Heisenberg uncertainty relation and relativity In quantum mechanics, the position and momentum of a particle cannot be known simultaneously. In special relativity, the idea of simultaneity loses its meaning. Would it be possible to measure first the position of a particle and then the momentum of a particle, and do a Lorentz transformation into a frame where those two measurements are made simultaneously? If not, why not? If that is possible, does this violate the Heisenberg uncertainty principle?
Furthermore, would it be possible for an observer who makes those two measurements at different points in time to transmit that information into a Lorentz frame in which those two measurements are made simultaneously?
 A: Firstly, it is not that the position and the momentum of a system cannot be measured by an apparatus simultaneously in time. It can be, only that their standard deviations will have to satisfy the uncertainity principle. Here the fact that in QM the position and momentum of a particle cannot be known simultaneously means that position and momentum operators acting on a system don't have simultaneous eigenstates, since they don't commute. This has no reference with time-simultaneity in relativity. Please see this answer too for more details Simultaneously measurement in quantum mechanics?, 
In practice for any measurement we make, we always make a sort of a "combined" measurement. We never use infinitely large detectors for measuring momentum and similar cases for measuring position. So simultaneous measurements in time can always be made, but simultaneous measurements of eigenkets of non-commuting observables cannot be made.

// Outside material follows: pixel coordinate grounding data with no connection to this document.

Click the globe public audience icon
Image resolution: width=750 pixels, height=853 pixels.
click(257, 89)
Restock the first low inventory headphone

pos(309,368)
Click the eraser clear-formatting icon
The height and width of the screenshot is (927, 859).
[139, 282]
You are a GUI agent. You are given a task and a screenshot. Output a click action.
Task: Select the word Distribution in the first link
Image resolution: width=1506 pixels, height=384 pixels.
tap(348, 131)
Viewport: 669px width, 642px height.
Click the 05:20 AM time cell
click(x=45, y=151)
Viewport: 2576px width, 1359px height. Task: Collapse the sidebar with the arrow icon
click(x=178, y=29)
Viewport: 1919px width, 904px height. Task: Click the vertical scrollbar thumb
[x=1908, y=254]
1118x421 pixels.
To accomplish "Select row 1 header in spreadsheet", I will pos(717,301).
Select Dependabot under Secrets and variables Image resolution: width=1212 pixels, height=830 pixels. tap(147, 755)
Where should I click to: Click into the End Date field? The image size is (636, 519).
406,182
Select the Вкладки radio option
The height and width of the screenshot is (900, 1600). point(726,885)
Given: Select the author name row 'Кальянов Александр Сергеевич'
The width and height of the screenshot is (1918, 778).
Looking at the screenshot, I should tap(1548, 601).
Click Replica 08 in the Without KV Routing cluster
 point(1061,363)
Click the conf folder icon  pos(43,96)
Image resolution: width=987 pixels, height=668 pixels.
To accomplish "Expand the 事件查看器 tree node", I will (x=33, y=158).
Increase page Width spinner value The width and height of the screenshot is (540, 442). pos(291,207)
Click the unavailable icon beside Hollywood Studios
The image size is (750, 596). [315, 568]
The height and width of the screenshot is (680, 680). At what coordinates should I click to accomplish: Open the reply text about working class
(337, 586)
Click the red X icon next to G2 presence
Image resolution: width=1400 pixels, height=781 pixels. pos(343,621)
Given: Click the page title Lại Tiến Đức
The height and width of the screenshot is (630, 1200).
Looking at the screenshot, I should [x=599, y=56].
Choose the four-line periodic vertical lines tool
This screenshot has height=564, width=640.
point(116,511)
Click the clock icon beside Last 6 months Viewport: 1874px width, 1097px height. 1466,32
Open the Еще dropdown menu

A: The question of the Heisenberg uncertainty principle and special relativity has been nicely discussed in a paper by Rosen and Vallarta in 1932.  (PhysRev.40.569). 
They essentially concluded that when special relativity is taken into account, the Heisenberg relation has an upper and lower bound. Therefore the Heisenberg uncertainty principle is a possibility but not a necessity when relativistic invariance is taken into account.